▸ EXERCISE PROMPT
Skip the pictures. Quote every line below, exactly, from the one with "The image size" through the final line.

────────

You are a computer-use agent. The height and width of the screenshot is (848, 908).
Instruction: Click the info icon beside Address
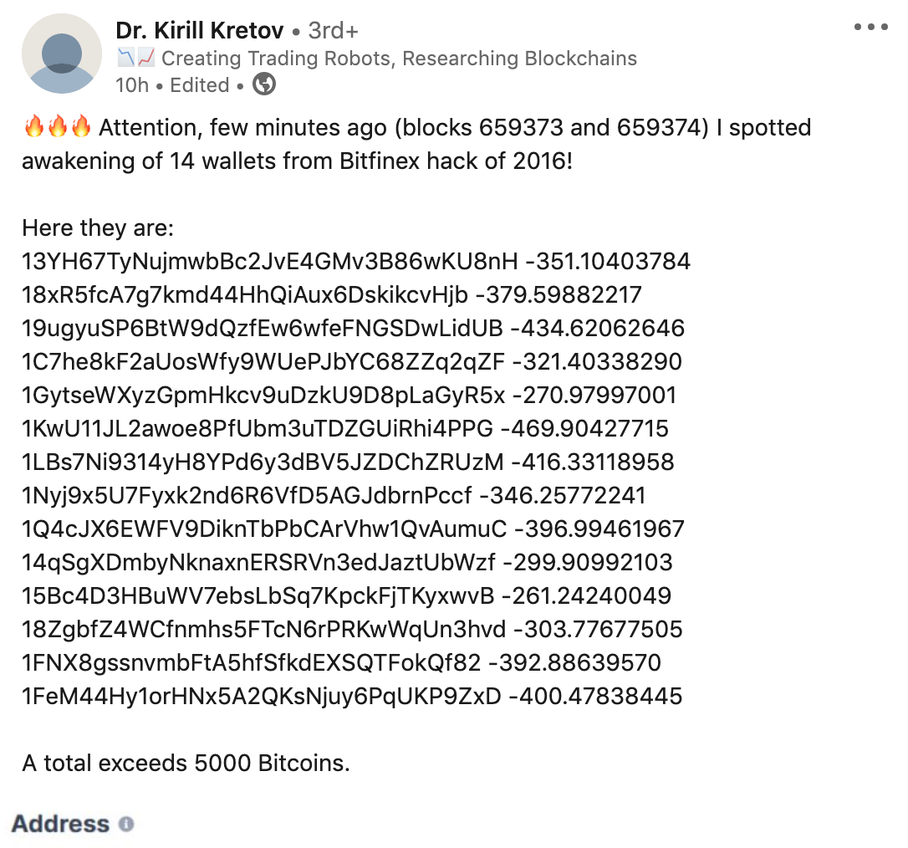tap(127, 825)
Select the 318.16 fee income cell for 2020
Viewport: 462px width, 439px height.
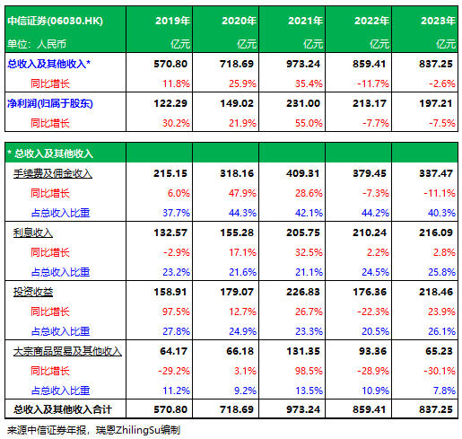point(237,173)
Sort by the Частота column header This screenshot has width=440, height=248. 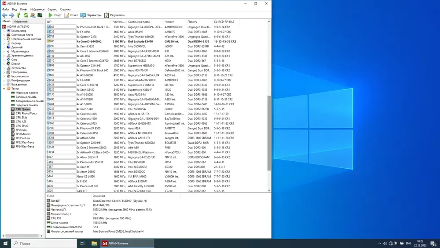119,21
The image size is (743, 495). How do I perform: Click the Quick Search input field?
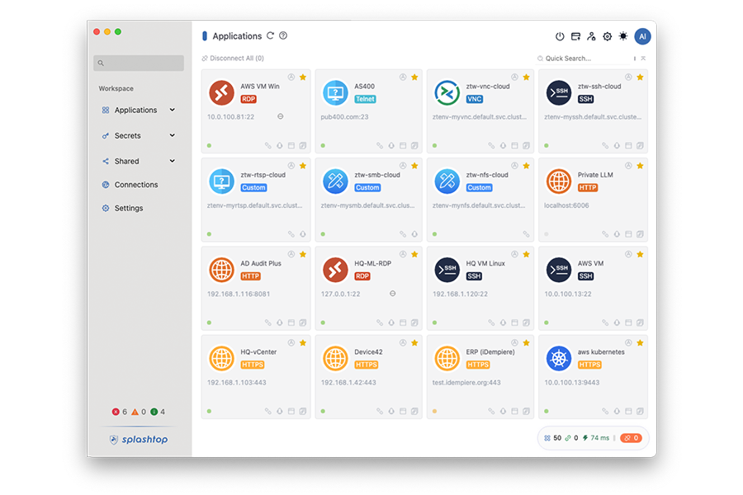point(582,59)
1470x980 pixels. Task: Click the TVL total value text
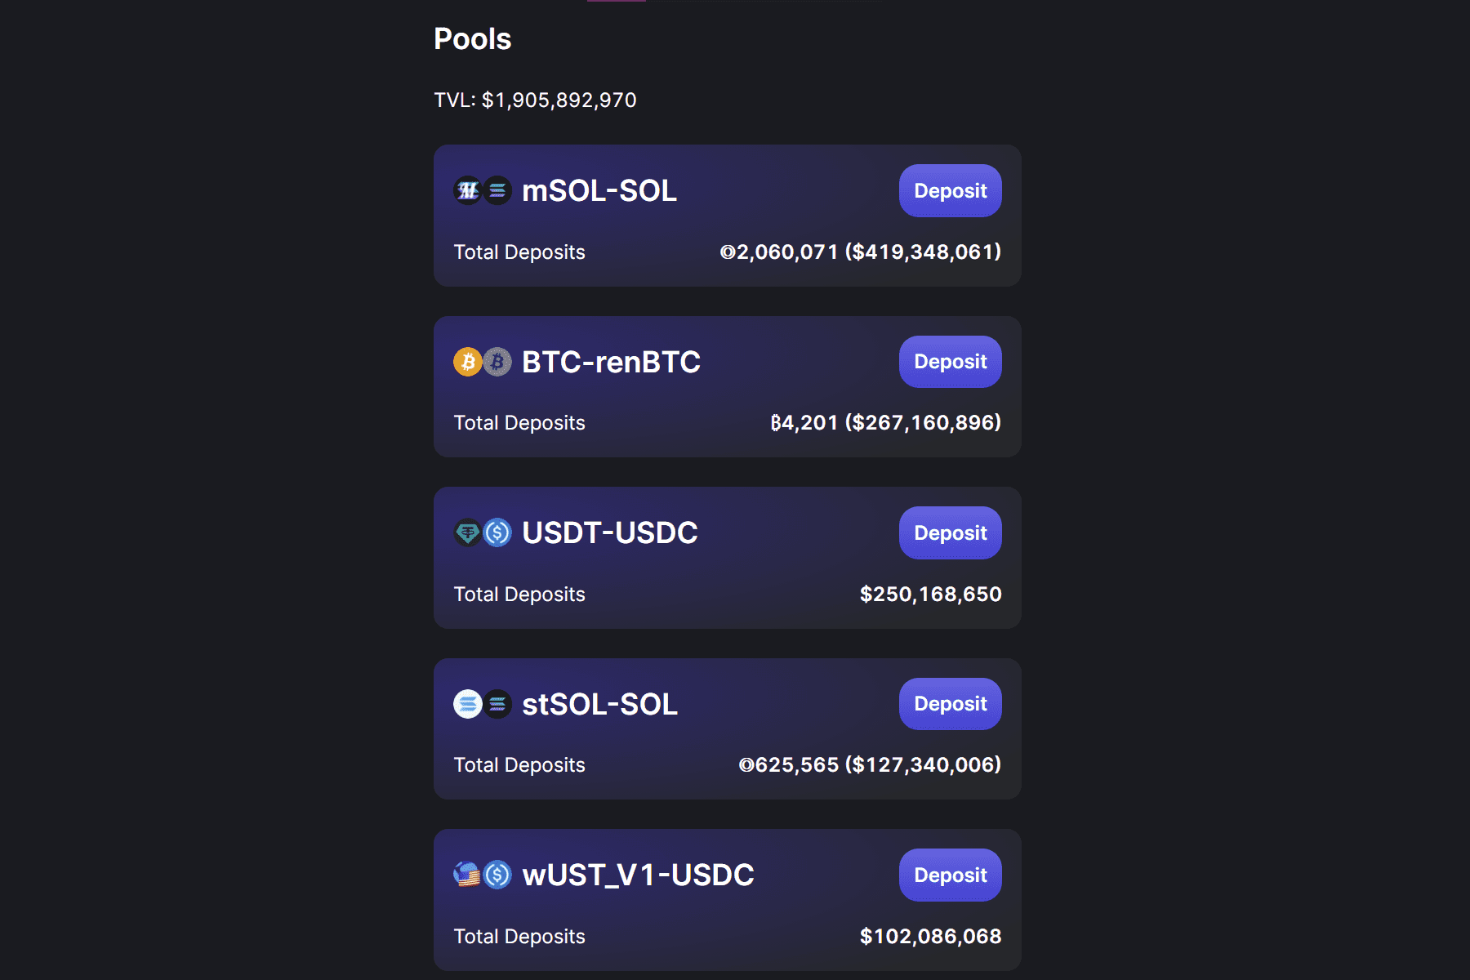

────────

▸ SOLUTION BELOW
The image size is (743, 495). How do I perform: Click the Quick Search input field?
point(582,59)
1470x980 pixels. Task: Click the TVL total value text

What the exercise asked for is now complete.